§ **TASK DIRECTIONS**
Nothing outside the range below should be printed. Output exactly the lines from the line with "Open Help for configuration parameters" to the line with "591x402 pixels.", both included.

§ **RECORDS SHOWN**
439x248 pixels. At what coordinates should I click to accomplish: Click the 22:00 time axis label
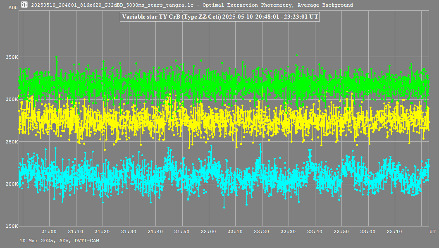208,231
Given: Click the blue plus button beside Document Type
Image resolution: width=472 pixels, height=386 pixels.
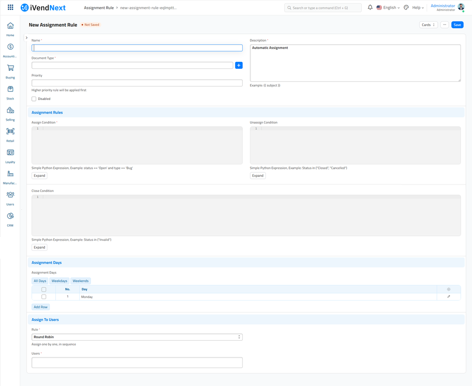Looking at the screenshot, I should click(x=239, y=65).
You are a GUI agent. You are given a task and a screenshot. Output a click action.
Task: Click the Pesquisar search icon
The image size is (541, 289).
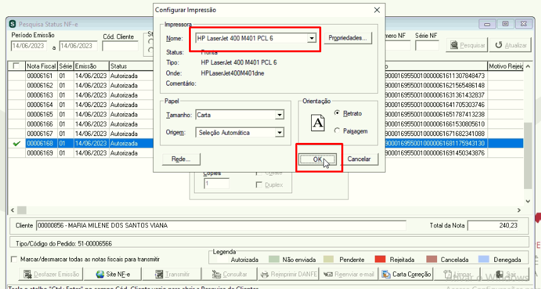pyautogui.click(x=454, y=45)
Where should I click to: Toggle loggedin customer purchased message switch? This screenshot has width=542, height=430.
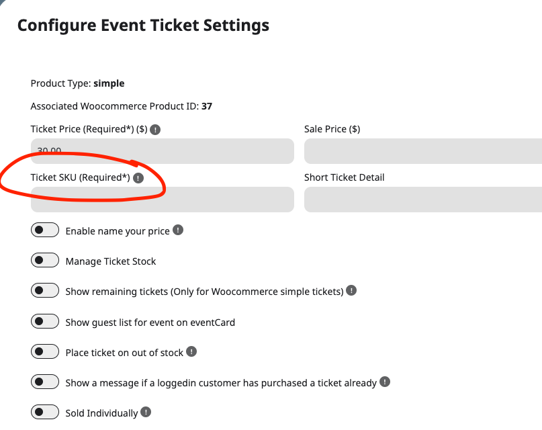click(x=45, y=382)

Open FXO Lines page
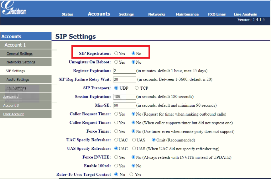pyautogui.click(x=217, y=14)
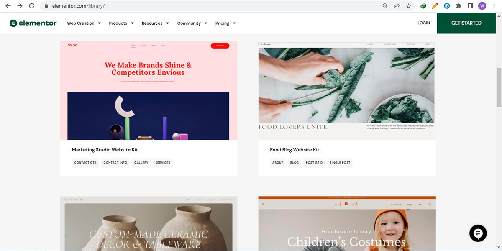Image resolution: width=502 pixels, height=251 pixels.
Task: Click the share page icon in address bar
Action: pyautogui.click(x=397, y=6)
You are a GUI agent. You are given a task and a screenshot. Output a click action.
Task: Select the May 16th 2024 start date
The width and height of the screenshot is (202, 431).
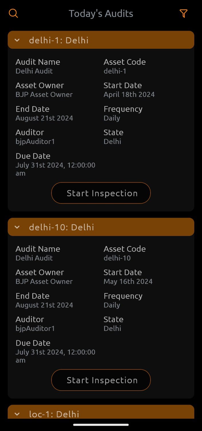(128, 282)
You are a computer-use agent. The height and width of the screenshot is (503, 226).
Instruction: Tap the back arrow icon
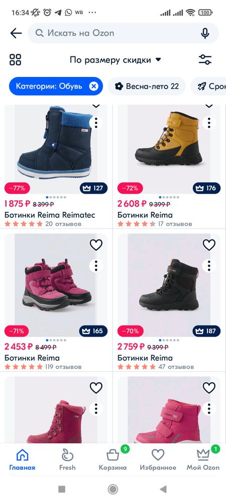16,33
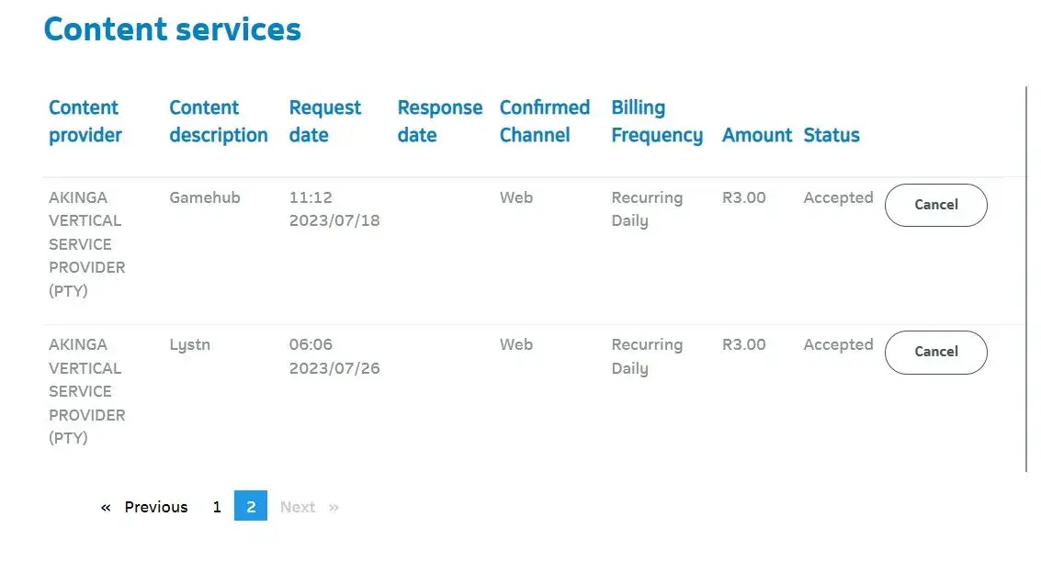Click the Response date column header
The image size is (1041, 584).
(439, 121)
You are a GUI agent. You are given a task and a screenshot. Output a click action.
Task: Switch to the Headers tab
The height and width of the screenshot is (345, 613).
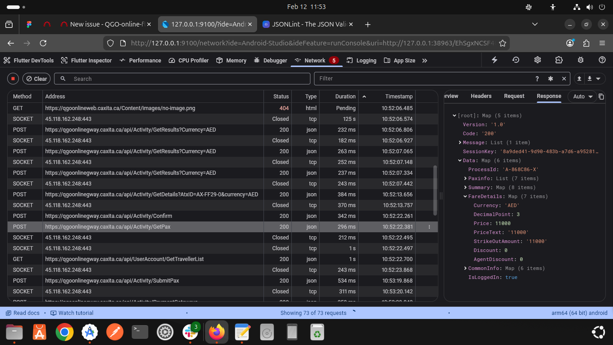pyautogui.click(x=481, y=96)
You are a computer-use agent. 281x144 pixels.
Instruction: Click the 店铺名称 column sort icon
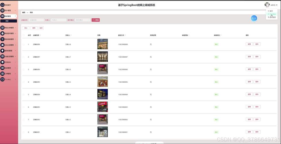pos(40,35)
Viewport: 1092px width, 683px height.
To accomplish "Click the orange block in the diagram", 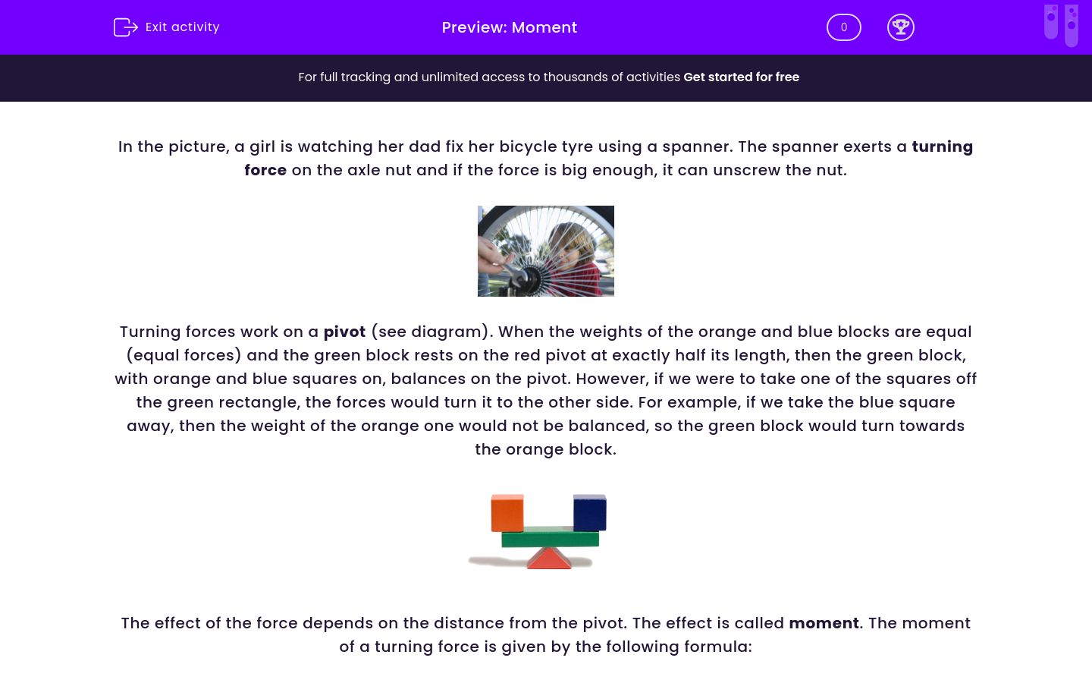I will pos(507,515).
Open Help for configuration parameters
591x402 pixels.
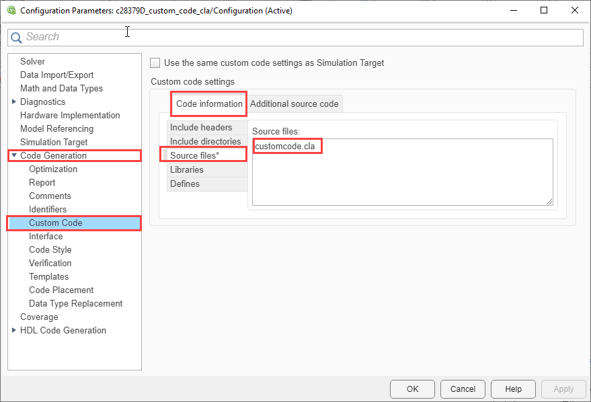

---

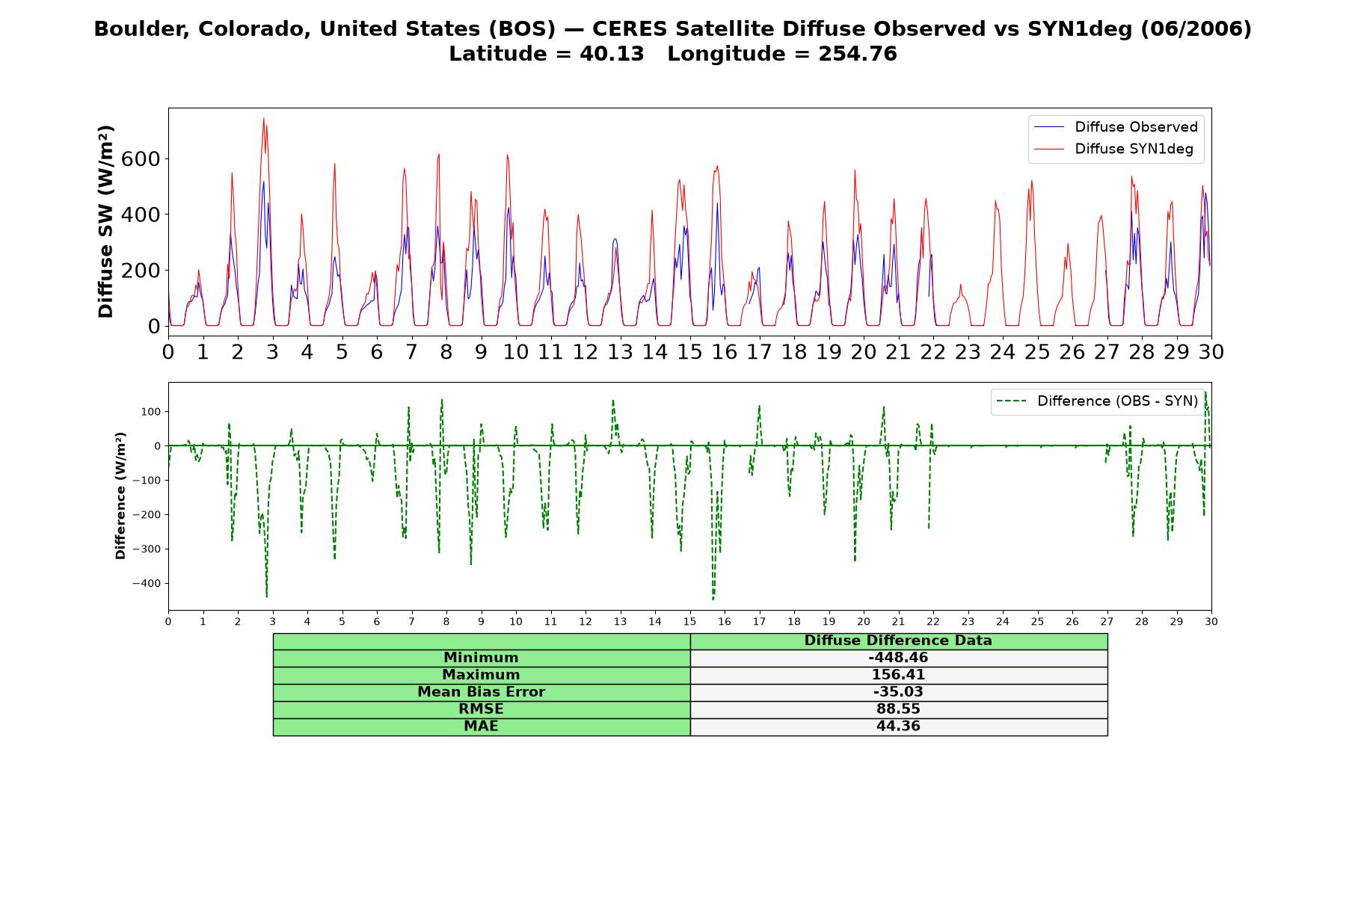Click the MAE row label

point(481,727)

§ **EXERCISE OUTPUT**
Open Help for configuration parameters
591x402 pixels.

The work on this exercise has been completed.